«Rifacciamolo, ancora. Noi che siamo rimasti, e chi vuole ci segua. Scendiamo in piazza per la pace e se c’è il corteo di quelli “per bene”, dei partiti – con le loro bandiere così brutte, come quelle dei sindacati, che rovinano le foto – facciamoci trovare nell’altro corteo, quello degli “smandrappati”». Tano D’Amico è nato 83 anni fa sull’isola di Filicudi ed è il fotografo delle contestazioni di piazza a partire dagli anni Sessanta.
Lavorava per i giornali di Potere operaio e poi di Lotta continua e anche per altre testate ha realizzato reportage sulla rivoluzione dei garofani in Portogallo, nella Spagna franchista, in Somalia, Bosnia, Chiapas, Stati Uniti. Ha lavorato molto sulla Palestina. Ha fotografato carceri, manicomi, il disagio sociale. Di recente ha pubblicato I nostri anni, per Milieu.
La cito: “Ogni epoca ha le sue folle, il modo di comporsi insieme agli altri”. Oggi qual è?
Me lo chiedo anch’io, nelle notti qualche volta insonni. Mi sono fatto l’idea che ci sia voglia di dimenticare l’unico periodo della storia in cui io ho vissuto una vera indipendenza culturale condivisa. Sono nato nell’epoca in cui, a scuola, le maestre per farci stare buoni ci facevano mettere le mani dietro la nuca, come avevano visto fare caporali nazisti e camicie nere. Quando ho fatto il militare ho incontrato analfabeti e reparti con un’alta percentuale di suicidi. Poi ho vissuto i “miei” anni Settanta, scusi me ne approprio. Oggi vedo nelle piazze e nelle manifestazioni cori come se si fosse allo stadio e cartelli dal lettering che si rifanno a quelli del Ventennio. Ma non oso scendere nelle anime delle persone, non l’ho mai fatto, io non so spiegarle perché stia succedendo. Osservo, le dico solo quello che vedo.
Dove ha imparato a osservare?
Non so, ero diverso fin da bambino. Da quando ero un immigrato a Milano, alle elementari, e facevo le corse nel Castello Sforzesco: nella sala vuota della Pietà Rondanini di Michelangelo mi appendevo per giocare ai soppalchi creati da Carlo Scarpa. È dai pittori che ho imparato a copiare. Nel senso che le immagini altrui ti aiutano a trovare la tua, è una cascata tra cui scelgo quando devo scattare e voglio far sapere chi sono i buoni e chi i cattivi in quella foto. Desidero mostrare le linee che compongono coloro che mi stanno a cuore, e cioè quelli che vogliono cambiare il mondo.

→ MATERIALE FORNITO
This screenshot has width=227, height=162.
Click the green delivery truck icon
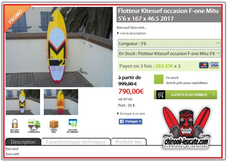click(x=34, y=124)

→ OBIETTIVI
1. In una o due frasi, spiega perché nell'intervista a Tano D'Amico lui invita a farsi trovare nel corteo degli “smandrappati” e non in quello dei partiti.
2. Secondo l'intervista a Tano D'Amico, su quale isola è nato il fotografo?
3. Per favore, riprendi l'intervista a Tano D'Amico subito dopo l'ultima frase riportata.

→ RISULTATI DELL'ESERCIZIO
1. Perché il corteo dei partiti porta bandiere che lui giudica brutte, come quelle dei sindacati, e che rovinano le foto.

2. Sull'isola di Filicudi.

3.
Che cos’è oggi il dissenso?
Non mi parli di dissenso, io vorrei parlare di indignazione. Trump purtroppo non è pazzo. E a Gaza c’è la dimostrazione che l’umanità non è andata avanti, ma indietro. Persino i nazisti nascondevano le camere a gas, non arrivavano alla ferocia delle foto che ci arrivano dalla Palestina. Il genocidio armeno fu compiuto in 15 giorni, prima che qualcuno potesse protestare. Oggi si è perso qualsiasi pudore. I bambini fatti a pezzi, ridotti a tronchi umani. C’è vera indignazione, o le immagini sono state ridotte a parole controllabili, come ha sempre tentato di fare il potere? Non basta vedere, per essere “contro”. I boia, altrimenti, sarebbero gli alfieri della battaglia contro la pena di morte.
Gli anni non le hanno fatto sospettare che cortei e piazze non servano?
Ho visto e raccontato i cambiamenti, ci sono stati. Prenda le donne, in molte sono morte perché si introducesse il concetto di diritto, non esisteva. E prenda me, che sono cambiato. Con la mia vita, fotografando e partecipando, mi sono trovato passo dopo passo. Ho amato e sono stato molto amato nella vita.
Ha definito i 10 anni in Lotta continua i più belli. E poi?
Qualcosa deve essere successo. Forse in qualche modo i vertici si allearono con lo stato contro quello che capitava in piazza. E però non bisogna dimenticare un anno come il ‘77. Quando i giovani non volevano né partiti ne gruppuscoli – così chiamavano i gruppi extra parlamentari – né volevano santoni che li guidassero.
Che cosa desideravano?
La prima volta l’ho detto come un lapsus, ma è l’espressione che mi è diventata più cara: ciascuno pensava con il proprio cuore. Agiva secondo i prodotti sentimenti, tutti si partiva dalle stesse istanze di insoddisfazione. Erano tutti chiamati a partecipare un tratto di strada.
La violenza ha ferito i “suoi” anni e ferisce questi nostri anni.
È un argomento difficile, ho sempre scisso i movimenti nei quali ciascuno era amato per la propria diversità dalla gerarchia della lotta armata, che è lontana da me. Ma io l’ho visto: la violenza è stata indotta. Alle donne dei miei anni che avevano subito oltraggi e maltrattamenti si chiedeva di dissociarsi dalla violenza. Ho fotografato percosse di massa, fermi e arresti perché scendevano in piazza. In Palestina si vive con figli ammazzati o messi in carcere senza processo. È un paese invaso.
Che cos’è una bella foto per Tano D’Amico?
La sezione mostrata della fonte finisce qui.